**Problem statement**
Copy out verbatim the rows from the line containing "Where should I click to: Click the 2018" through the end of the rows, including both ends.

**Data rows**
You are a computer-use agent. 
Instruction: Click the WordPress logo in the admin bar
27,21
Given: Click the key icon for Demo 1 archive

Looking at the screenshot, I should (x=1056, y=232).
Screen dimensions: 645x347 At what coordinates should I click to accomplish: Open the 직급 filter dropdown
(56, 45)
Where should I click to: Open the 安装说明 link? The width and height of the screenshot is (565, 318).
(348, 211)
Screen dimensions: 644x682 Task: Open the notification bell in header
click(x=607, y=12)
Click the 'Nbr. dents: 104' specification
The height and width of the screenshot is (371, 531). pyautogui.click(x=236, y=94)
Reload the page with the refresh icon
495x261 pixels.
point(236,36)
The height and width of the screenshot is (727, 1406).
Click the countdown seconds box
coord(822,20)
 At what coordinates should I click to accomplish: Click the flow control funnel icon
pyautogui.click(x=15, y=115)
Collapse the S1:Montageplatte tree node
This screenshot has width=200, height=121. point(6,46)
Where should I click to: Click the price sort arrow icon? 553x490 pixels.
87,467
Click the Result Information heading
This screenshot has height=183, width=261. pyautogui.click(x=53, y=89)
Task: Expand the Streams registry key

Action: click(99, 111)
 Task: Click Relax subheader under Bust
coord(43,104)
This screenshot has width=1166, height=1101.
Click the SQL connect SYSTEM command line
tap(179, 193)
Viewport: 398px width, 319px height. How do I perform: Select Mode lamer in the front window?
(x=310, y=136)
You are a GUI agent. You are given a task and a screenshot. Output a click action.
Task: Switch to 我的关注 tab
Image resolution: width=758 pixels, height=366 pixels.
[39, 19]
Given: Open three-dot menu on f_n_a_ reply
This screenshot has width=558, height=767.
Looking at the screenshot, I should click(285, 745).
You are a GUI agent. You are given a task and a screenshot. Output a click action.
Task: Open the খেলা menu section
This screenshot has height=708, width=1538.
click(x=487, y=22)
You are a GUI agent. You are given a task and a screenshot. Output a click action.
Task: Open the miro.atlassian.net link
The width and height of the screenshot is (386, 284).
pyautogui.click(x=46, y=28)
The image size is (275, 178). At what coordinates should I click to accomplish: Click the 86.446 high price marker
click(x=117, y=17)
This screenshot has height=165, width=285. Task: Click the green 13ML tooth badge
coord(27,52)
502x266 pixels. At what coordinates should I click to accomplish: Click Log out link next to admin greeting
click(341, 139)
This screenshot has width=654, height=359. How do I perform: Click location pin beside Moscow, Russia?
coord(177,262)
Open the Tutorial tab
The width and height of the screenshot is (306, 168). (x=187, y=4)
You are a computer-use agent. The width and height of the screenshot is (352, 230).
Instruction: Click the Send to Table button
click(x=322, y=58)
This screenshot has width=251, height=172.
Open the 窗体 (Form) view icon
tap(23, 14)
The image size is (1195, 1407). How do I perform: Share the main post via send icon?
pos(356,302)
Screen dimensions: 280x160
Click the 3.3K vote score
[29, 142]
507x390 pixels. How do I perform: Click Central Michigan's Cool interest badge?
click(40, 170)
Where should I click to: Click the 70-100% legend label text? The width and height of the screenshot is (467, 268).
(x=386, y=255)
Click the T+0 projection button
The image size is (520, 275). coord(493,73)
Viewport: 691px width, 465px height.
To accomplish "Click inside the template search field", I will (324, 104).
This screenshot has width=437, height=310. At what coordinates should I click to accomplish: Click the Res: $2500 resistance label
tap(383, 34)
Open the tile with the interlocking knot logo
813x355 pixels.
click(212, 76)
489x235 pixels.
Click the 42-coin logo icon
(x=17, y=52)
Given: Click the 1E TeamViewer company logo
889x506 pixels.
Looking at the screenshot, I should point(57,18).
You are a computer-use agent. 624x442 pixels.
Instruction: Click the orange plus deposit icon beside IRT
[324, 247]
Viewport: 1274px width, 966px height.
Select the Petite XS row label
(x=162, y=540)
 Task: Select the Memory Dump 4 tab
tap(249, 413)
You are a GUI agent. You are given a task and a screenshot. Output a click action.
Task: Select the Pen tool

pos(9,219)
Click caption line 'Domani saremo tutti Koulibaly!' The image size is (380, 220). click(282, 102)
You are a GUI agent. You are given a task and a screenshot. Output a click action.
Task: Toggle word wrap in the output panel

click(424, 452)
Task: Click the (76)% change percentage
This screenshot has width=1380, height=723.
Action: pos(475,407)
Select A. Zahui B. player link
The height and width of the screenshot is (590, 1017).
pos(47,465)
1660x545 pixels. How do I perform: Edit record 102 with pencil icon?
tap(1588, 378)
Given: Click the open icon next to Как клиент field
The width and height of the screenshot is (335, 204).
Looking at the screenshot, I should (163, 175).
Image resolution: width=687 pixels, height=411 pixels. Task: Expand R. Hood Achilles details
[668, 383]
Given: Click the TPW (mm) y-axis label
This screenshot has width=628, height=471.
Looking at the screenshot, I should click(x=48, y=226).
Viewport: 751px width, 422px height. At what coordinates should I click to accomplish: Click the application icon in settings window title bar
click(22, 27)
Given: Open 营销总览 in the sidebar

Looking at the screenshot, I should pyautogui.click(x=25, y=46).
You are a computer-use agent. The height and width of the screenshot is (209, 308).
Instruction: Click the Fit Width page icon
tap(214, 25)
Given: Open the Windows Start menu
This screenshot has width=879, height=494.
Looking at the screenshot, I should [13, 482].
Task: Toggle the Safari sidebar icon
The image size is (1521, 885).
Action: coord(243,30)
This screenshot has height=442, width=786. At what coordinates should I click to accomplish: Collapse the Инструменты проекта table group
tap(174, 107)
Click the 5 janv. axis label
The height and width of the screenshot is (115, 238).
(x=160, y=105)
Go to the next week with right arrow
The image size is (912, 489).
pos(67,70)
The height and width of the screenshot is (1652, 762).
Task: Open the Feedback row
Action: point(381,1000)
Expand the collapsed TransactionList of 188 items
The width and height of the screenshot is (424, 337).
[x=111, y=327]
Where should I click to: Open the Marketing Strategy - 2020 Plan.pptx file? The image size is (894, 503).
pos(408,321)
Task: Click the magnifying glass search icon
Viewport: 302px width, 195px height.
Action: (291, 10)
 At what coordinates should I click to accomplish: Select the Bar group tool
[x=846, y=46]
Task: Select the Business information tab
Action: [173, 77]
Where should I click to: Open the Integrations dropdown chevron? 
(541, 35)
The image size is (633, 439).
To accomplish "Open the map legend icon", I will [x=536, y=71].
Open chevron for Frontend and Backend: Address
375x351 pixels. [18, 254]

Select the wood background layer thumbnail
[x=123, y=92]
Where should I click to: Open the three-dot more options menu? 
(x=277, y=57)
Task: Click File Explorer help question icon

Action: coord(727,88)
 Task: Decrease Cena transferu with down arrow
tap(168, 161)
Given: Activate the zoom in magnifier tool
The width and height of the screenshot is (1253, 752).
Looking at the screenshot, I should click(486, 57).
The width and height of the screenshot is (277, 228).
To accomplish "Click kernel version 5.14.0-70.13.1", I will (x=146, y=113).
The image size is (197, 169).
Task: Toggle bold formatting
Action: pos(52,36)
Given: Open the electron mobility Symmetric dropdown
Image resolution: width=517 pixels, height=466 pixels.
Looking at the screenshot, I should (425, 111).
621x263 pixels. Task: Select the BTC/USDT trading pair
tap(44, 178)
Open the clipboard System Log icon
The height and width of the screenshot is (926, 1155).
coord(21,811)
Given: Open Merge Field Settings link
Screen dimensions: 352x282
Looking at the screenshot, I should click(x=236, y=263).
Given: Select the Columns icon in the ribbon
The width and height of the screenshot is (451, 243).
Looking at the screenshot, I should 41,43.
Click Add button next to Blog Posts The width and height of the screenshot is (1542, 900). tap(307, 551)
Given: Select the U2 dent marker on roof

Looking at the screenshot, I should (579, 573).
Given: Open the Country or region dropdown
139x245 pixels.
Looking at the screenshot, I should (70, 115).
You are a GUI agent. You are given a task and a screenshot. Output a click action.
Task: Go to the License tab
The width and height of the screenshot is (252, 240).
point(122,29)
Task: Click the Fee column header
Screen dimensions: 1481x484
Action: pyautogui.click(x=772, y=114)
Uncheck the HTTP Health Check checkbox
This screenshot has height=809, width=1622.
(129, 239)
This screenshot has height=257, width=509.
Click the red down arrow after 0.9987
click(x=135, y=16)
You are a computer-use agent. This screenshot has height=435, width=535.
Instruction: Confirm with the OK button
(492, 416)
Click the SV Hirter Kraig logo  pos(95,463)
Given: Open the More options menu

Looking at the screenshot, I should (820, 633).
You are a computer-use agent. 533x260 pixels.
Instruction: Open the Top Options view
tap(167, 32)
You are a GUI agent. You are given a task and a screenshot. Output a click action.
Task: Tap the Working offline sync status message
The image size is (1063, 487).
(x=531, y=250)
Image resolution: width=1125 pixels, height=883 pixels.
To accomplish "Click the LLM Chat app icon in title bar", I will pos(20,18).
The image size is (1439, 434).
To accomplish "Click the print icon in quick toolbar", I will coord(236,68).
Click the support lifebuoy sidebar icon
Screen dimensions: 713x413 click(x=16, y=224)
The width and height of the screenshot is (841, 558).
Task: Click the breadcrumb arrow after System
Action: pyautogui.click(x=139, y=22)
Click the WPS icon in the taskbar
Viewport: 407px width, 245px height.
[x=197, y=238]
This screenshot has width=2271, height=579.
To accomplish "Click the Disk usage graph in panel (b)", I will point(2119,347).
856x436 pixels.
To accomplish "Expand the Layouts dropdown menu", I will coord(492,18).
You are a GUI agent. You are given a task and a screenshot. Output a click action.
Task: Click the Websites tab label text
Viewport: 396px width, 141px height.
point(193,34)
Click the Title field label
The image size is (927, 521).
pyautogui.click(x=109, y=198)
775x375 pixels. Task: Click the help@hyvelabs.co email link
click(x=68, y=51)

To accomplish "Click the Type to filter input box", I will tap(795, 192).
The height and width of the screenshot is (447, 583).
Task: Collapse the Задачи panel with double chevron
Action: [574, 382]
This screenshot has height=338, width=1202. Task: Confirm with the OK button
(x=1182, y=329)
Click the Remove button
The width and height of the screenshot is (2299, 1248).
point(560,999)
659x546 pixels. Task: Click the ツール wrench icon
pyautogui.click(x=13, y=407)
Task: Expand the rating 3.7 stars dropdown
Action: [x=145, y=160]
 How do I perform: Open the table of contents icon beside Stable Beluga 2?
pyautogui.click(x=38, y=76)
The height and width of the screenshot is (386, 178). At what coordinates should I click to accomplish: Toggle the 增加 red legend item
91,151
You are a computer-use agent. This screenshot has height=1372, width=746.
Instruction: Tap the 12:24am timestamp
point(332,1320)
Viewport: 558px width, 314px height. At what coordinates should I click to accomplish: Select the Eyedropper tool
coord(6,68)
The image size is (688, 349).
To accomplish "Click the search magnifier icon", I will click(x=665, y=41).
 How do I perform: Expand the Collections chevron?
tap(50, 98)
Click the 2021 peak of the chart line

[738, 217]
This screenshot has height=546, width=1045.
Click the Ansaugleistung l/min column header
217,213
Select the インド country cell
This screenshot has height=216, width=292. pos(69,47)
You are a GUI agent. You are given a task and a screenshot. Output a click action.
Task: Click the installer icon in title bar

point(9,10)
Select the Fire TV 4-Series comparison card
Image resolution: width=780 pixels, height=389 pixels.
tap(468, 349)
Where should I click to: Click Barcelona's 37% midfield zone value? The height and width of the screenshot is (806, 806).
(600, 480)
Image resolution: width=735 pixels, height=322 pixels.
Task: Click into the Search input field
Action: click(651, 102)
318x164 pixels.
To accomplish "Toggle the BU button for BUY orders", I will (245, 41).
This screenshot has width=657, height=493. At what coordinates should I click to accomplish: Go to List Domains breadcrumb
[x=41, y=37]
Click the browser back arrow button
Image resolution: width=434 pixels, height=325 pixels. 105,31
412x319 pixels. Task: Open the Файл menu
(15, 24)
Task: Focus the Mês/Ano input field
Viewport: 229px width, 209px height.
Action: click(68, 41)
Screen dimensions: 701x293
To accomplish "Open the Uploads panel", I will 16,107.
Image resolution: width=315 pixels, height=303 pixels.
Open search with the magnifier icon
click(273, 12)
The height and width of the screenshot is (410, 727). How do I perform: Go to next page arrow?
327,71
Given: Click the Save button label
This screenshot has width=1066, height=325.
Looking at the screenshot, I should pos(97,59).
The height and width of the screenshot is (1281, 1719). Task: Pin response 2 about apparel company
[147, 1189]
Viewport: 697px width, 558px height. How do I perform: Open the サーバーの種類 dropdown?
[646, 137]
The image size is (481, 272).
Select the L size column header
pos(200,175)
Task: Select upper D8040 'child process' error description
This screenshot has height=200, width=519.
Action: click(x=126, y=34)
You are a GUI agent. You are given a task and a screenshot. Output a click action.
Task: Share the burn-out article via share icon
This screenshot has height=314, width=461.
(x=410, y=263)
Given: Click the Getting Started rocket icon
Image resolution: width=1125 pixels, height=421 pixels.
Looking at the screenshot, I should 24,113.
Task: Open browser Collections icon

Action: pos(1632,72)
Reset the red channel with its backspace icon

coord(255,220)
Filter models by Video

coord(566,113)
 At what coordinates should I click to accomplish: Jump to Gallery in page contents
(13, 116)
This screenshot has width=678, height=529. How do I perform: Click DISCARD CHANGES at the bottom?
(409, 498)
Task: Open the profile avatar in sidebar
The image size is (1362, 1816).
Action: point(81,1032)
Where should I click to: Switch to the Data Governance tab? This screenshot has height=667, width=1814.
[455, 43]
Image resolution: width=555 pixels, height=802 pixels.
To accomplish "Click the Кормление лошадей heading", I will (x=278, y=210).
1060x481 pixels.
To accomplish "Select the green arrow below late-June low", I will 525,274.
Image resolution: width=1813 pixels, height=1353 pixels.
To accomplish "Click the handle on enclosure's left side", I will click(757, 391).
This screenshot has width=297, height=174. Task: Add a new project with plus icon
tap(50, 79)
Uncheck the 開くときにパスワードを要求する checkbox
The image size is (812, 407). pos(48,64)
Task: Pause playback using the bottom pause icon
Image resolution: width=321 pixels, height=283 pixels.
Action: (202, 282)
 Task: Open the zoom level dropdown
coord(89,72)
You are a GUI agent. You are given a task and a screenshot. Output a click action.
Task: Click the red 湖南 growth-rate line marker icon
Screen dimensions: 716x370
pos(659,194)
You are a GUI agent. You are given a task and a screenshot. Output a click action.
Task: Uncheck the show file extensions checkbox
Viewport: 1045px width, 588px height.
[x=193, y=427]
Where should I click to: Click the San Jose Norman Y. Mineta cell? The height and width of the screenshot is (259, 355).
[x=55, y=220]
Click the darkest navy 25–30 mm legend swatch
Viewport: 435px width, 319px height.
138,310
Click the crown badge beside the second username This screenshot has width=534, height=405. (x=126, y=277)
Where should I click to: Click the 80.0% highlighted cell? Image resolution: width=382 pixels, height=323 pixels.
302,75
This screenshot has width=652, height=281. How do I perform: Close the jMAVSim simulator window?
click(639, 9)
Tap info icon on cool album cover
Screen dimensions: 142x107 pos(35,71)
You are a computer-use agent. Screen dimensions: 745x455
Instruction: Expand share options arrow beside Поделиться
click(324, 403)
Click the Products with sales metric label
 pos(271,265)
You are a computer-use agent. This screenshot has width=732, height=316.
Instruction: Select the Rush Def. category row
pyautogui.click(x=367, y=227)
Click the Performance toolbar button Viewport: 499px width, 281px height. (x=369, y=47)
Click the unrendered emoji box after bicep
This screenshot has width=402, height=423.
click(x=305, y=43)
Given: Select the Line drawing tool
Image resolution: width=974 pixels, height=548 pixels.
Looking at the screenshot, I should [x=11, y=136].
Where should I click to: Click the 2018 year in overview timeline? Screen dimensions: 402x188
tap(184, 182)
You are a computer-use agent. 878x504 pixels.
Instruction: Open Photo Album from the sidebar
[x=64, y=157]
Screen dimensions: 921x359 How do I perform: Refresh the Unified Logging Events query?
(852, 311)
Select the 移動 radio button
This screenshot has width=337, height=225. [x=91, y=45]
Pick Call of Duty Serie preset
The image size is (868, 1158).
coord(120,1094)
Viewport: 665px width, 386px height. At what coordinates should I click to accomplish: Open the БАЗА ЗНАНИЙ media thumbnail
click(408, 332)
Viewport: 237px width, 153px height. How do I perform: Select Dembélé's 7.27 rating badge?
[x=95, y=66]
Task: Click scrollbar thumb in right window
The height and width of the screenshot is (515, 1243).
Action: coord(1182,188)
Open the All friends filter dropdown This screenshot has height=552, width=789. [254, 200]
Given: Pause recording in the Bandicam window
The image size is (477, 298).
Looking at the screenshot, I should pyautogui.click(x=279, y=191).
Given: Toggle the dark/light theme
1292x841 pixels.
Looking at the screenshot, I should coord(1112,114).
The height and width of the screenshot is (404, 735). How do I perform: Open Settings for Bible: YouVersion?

**Solution for this exercise**
Where should I click to: Click the 2018 year in overview timeline? Screen dimensions: 402x188
tap(184, 182)
You are a computer-use agent. 878x504 pixels.
Instruction: Open Photo Album from the sidebar
[x=64, y=157]
Screen dimensions: 921x359 How do I perform: Refresh the Unified Logging Events query?
(852, 311)
Select the 移動 radio button
This screenshot has width=337, height=225. [x=91, y=45]
Pick Call of Duty Serie preset
The image size is (868, 1158).
coord(120,1094)
Viewport: 665px width, 386px height. At what coordinates should I click to accomplish: Open the БАЗА ЗНАНИЙ media thumbnail
click(408, 332)
Viewport: 237px width, 153px height. How do I perform: Select Dembélé's 7.27 rating badge?
[x=95, y=66]
Task: Click scrollbar thumb in right window
The height and width of the screenshot is (515, 1243).
Action: coord(1182,188)
Open the All friends filter dropdown This screenshot has height=552, width=789. [254, 200]
Given: Pause recording in the Bandicam window
The image size is (477, 298).
Looking at the screenshot, I should pyautogui.click(x=279, y=191).
Given: Toggle the dark/light theme
1292x841 pixels.
Looking at the screenshot, I should coord(1112,114).
The height and width of the screenshot is (404, 735). How do I perform: Open Settings for Bible: YouVersion?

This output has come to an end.